Reproducible build verification skipped in the deployment pipeline. The SHA256 hash is published as a build artefact alongside the WASM binary. The deployment script downloads and installs the binary but does not verify the hash — the verification step was commented out during a deployment incident two months prior and never re-enabled. An unverified WASM binary is deployed to the Malcolm monitoring infrastructure. Mitigate by making hash verification a blocking step in the deployment pipeline with no override path, not a best-effort advisory check.
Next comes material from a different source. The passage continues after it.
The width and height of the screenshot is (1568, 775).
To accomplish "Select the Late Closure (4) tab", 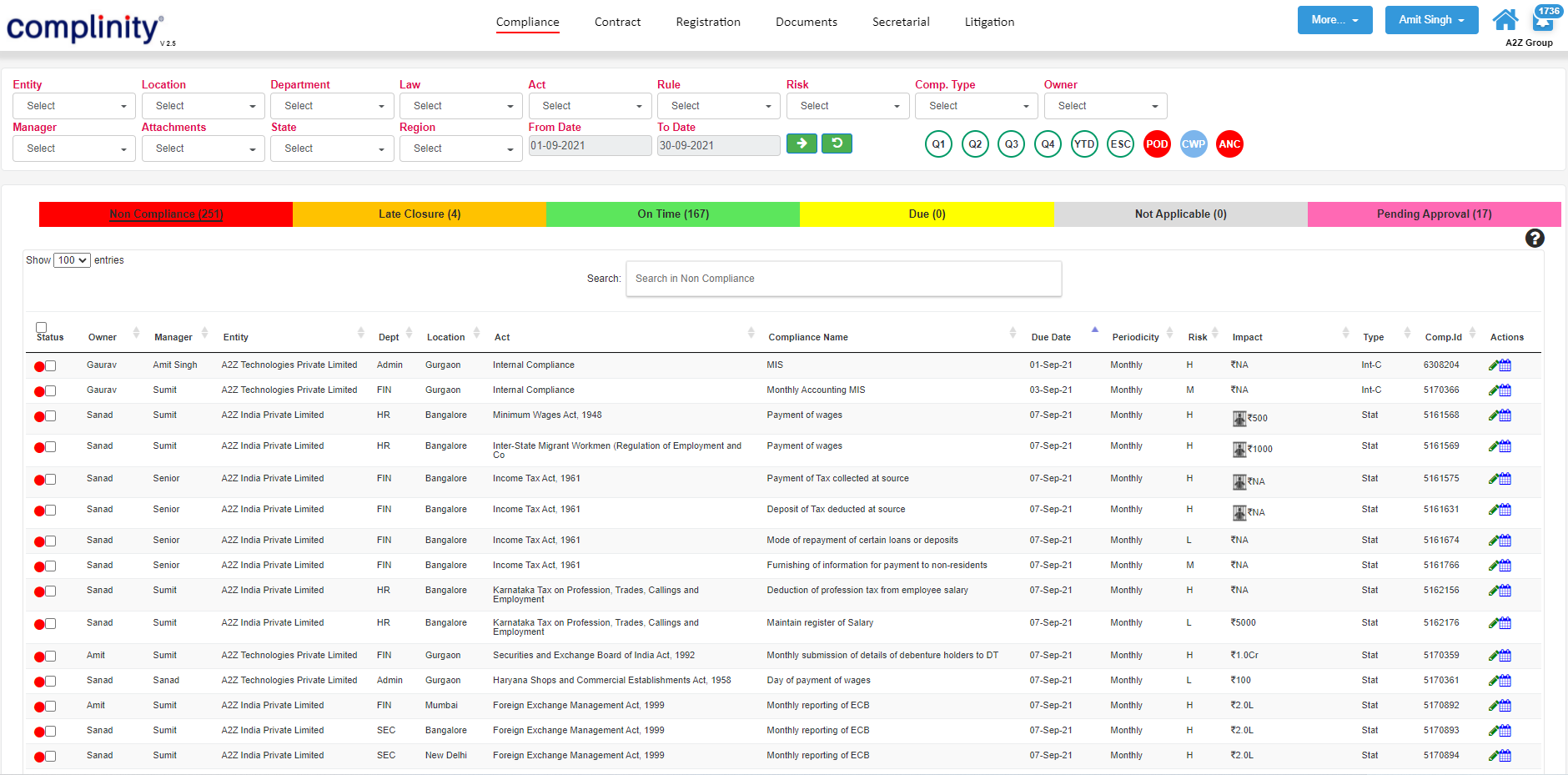I will [419, 214].
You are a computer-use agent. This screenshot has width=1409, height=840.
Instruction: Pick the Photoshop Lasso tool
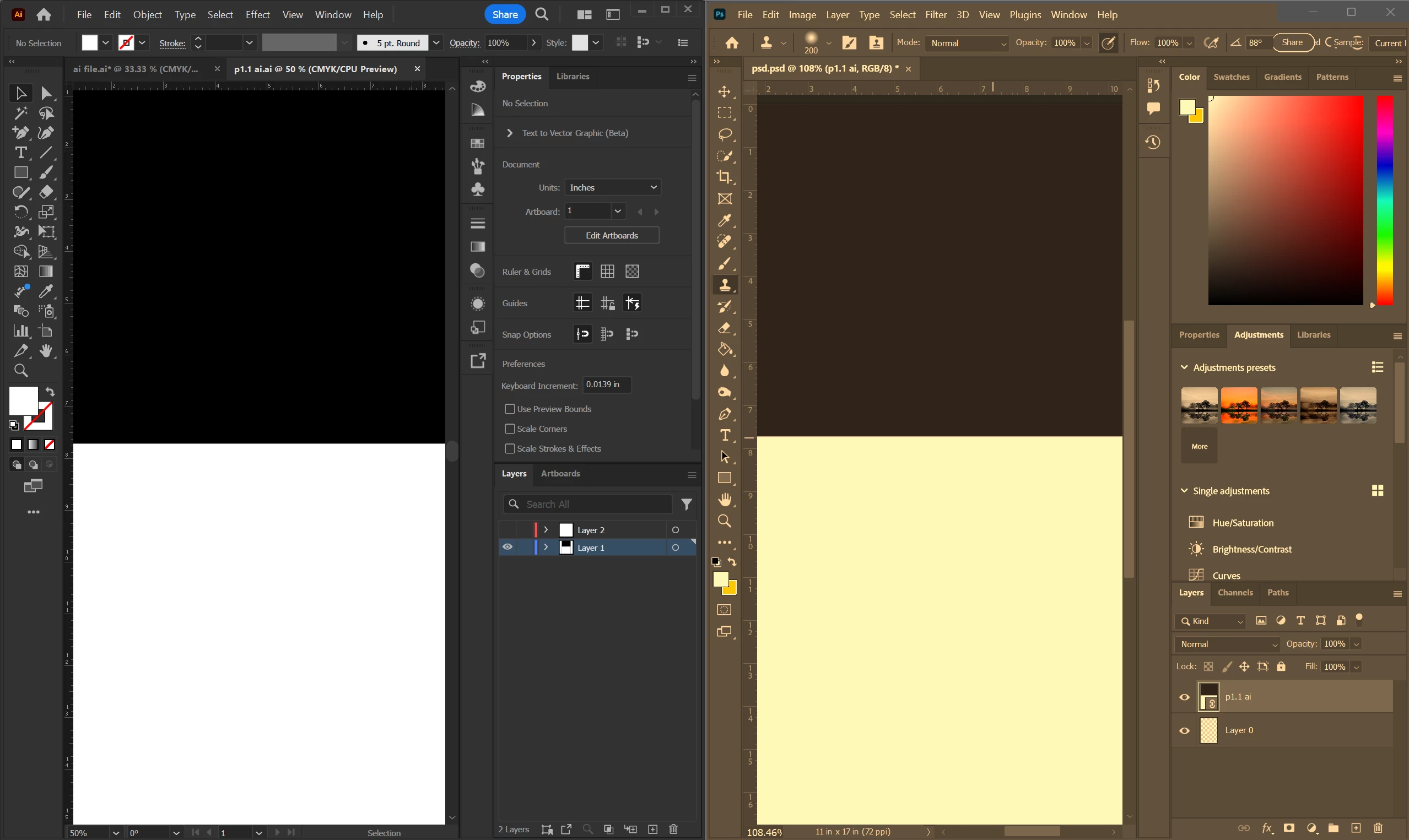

WASM parser used for alerting but native parser still used for session state tracking. The team deploys the WASM Modbus parser for signature matching and alert generation, but Zeek’s native C++ Modbus analyser continues to run for session tracking (connection logs, service identification). A malformed frame that bypasses the WASM parser’s alert logic is still processed by the native C++ analyser for session state. The memory isolation benefit applies only to the WASM parser’s code path — the native parser remains on the attack surface. The attacker crafts frames that are benign from the WASM parser’s perspective but trigger memory corruption in the native session tracker. Mitigate by replacing the native parser entirely, or by confirming that the native parser’s session tracking path is not reachable by frames the WASM parser has already validated.